When June 4th arrived, I awoke bright and very early; at that point I hadn’t found accommodation in Edinburgh, so I embarked on the commute from Dundee, which continued for the subsequent three weeks. This was probably the biggest challenge I faced, but once I’d found suitable accommodation I was able to fully engage with life in Edinburgh. Living alone gave me a lot of time to explore the beautiful Union Canal, next to FreeAgent’s offices, and discover hidden gems tucked away in Edinburgh’s winding streets.

By week 10 of my internship the Edinburgh Fringe Festival was in full swing. I’d never been to the Fringe before so if, like I was, you’re unaware of the scale of the festival I’ll give you some figures. In 2017 there were 53,232 performances of 3,398 shows, with over 2.6 million tickets issued. With it being the world’s largest arts festival, the entire city takes on a new energy, which was amazing to experience.

Working for FreeAgent

I had an inkling that FreeAgent was a bit different from other companies when I applied, but it took working there to appreciate just how special the company is. I arrived on my first day into a bright office, spanning two floors and boasting fantastic views of Edinburgh and the surrounding areas. My desk, situated behind the sprawling balcony, has a perfect view of Edinburgh Castle and Arthur’s Seat.

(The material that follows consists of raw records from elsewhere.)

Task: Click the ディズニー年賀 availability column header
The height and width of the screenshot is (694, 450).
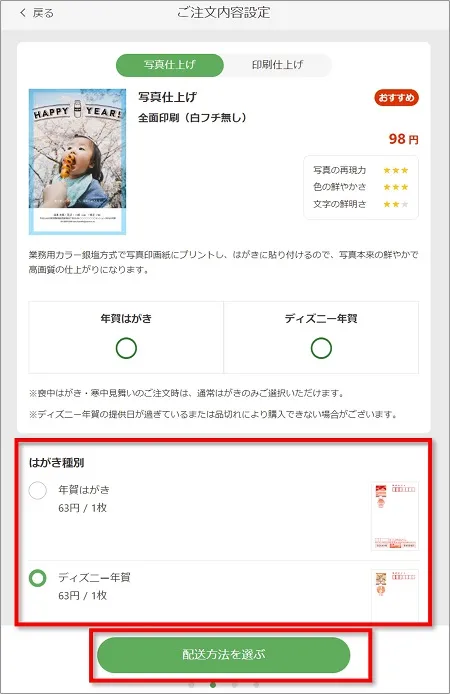Action: (321, 318)
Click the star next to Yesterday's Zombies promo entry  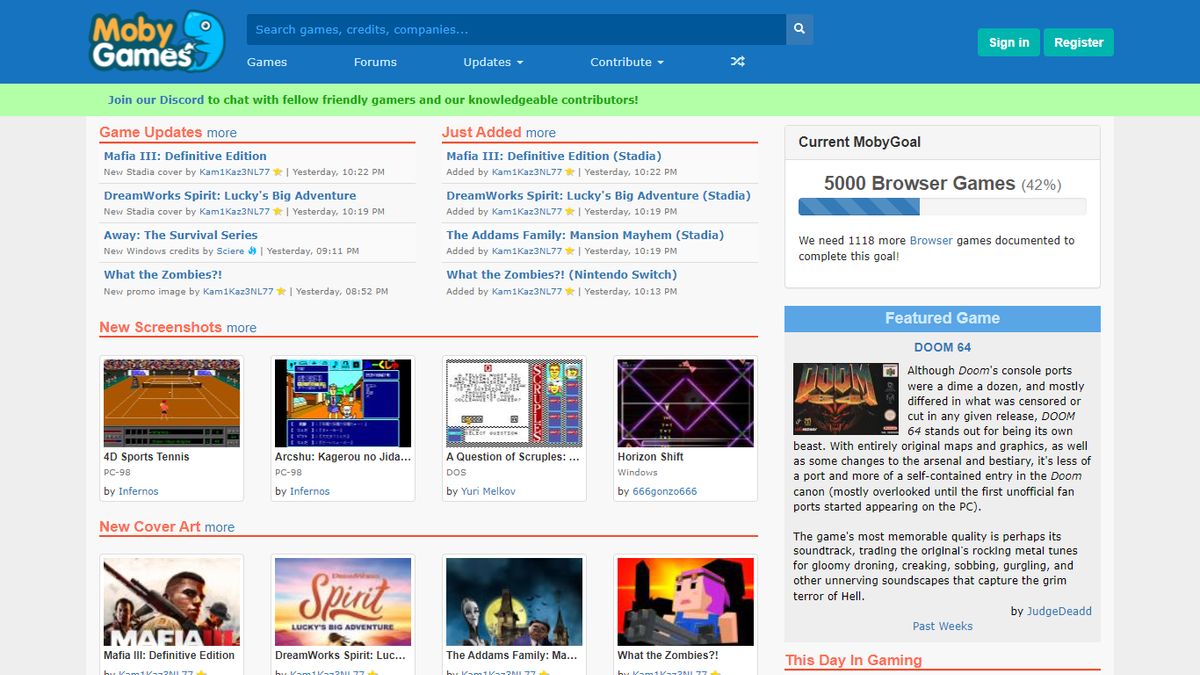pos(280,291)
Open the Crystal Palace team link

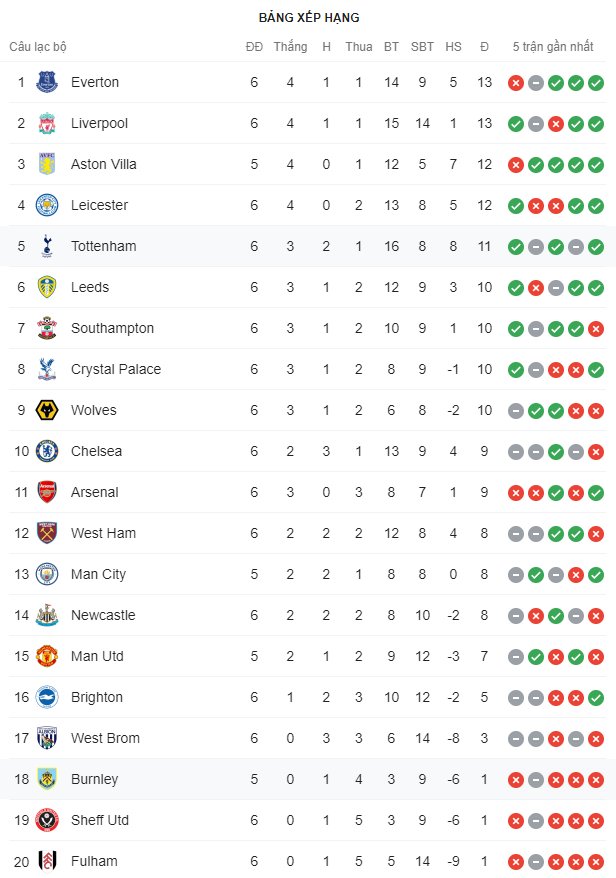pyautogui.click(x=115, y=369)
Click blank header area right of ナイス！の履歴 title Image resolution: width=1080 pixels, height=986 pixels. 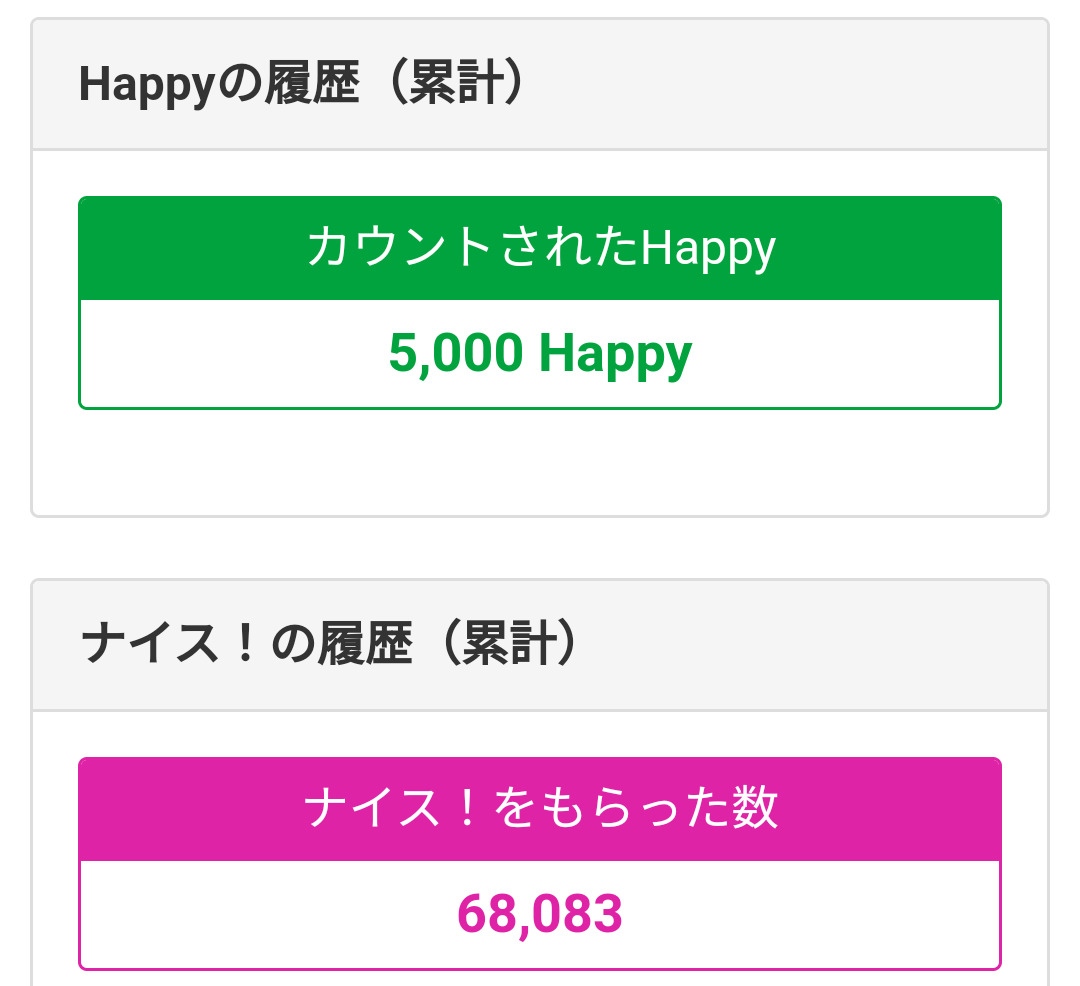[810, 646]
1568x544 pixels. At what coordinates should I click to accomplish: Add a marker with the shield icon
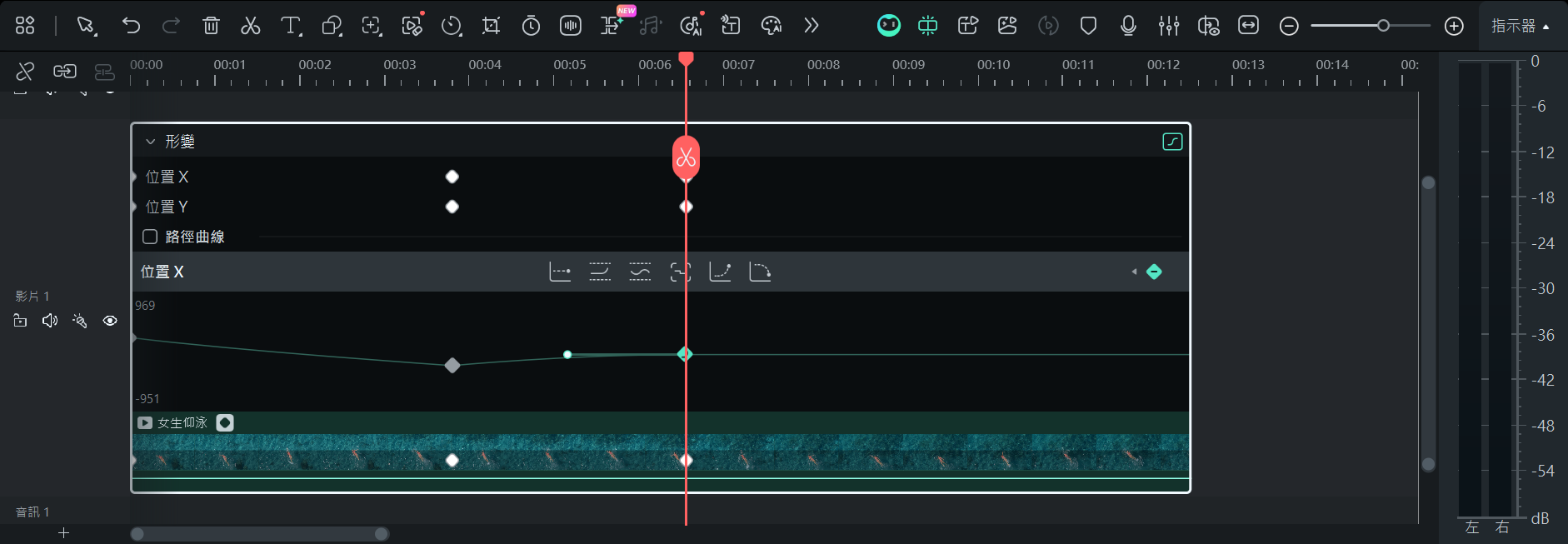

My first week was spent acclimatising to the working environment within the office. I was pleasantly surprised by how friendly everyone was; there’s an atmosphere at FreeAgent that encourages you to interact with everyone, even those you might not get the opportunity to work with. I especially enjoyed integrating into the data science team and getting to know Dr. Dave and our other colleagues, Dr. David (it’s as confusing as it sounds!) and Charlotte, a fellow intern. I also witnessed the interview process, from the other side of the desk, when our newest team member Owen was recruited as another permanent data scientist towards the end of my internship.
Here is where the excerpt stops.